= DATA SUPPLIED =
----

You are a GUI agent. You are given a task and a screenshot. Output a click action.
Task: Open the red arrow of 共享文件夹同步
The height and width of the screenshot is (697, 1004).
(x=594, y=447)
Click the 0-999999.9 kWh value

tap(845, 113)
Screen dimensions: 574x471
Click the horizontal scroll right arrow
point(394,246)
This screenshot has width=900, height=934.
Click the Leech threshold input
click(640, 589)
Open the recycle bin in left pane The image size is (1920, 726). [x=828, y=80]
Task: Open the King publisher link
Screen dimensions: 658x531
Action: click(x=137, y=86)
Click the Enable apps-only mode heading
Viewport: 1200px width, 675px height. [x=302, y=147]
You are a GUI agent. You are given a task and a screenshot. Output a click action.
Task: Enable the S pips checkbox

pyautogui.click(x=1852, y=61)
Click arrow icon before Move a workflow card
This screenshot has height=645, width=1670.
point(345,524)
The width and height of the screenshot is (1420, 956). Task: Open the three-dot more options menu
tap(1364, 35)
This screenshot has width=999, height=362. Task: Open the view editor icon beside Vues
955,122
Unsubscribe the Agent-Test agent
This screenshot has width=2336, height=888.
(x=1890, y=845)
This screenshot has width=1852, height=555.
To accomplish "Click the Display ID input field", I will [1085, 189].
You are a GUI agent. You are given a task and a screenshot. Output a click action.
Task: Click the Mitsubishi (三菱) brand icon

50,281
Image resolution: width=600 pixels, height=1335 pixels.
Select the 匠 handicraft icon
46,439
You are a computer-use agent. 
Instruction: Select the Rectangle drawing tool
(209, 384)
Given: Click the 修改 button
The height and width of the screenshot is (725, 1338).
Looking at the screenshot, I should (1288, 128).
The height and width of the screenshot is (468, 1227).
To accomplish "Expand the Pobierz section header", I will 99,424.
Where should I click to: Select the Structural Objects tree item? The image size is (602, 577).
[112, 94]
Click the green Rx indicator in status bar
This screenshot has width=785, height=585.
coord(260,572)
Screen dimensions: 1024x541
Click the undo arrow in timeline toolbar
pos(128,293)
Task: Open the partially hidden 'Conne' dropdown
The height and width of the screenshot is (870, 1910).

----

= WHAT TO DO =
Search the entries for "accomplish" and copy each matching line.

= REPLY TO THE TASK =
To accomplish "Click the Display ID input field", I will [1085, 189].
To accomplish "Expand the Pobierz section header", I will 99,424.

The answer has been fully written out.